> [Job]: In the email exchange below about Xen NUMA node detection, please say how many of the server's NUMA nodes have memory attached.

---------- Given text

On 28/06/12 10:51, Jan Beulich wrote:
>>>> On 27.06.12 at 21:10, Andrew Cooper <andrew.cooper3@xxxxxxxxxx> wrote:
>> XenServer have recently acquired a quad-socket AMD Interlagos server and
>> I have been playing around with it, and discovered a logical error in
>> how Xen detects numa nodes.
>>
>> The server has 8 NUMA nodes, 4 of which have memory attached (the even
>> nodes - see SRAT.dsl attached).  This means that that
>> node_set_online(nodeid) gets called for each node with memory attached. 
>> Later, in srat_detect_node(), node gets set to 0 if it was NUMA_NO_NODE,
>> or if not node_online().  This leads to all the processors on the odd
>> nodes being assigned to node 0, even though the odd nodes are present
>> (see interlagos-xl-info-n.log)
>>
>> I present an RFC patch which changes srat_detect_node() to call
>> node_set_online() for each node, which appears to fix the logic.
>>
>> Is this a sensible place to set the node online, or is there a better
>> way to fix this logic?
> While the place looks sensible, it has the possible problem of
> potentially adding bits to the online map pretty late in the game.
>
> As the memory-related invocations of node_set_online() come
> out of numa_initmem_init()/acpi_scan_nodes(), perhaps the
> (boot time) CPU-related ones should be done there too (I'd
> still keep the adjustment you're already doing, to also cover
> hotplug CPUs)?

--------------------
---------- Given data

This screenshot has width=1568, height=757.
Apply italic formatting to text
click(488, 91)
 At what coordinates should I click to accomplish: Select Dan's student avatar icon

--------------------

> [Task solution]: Four of the eight NUMA nodes have memory attached: the even nodes.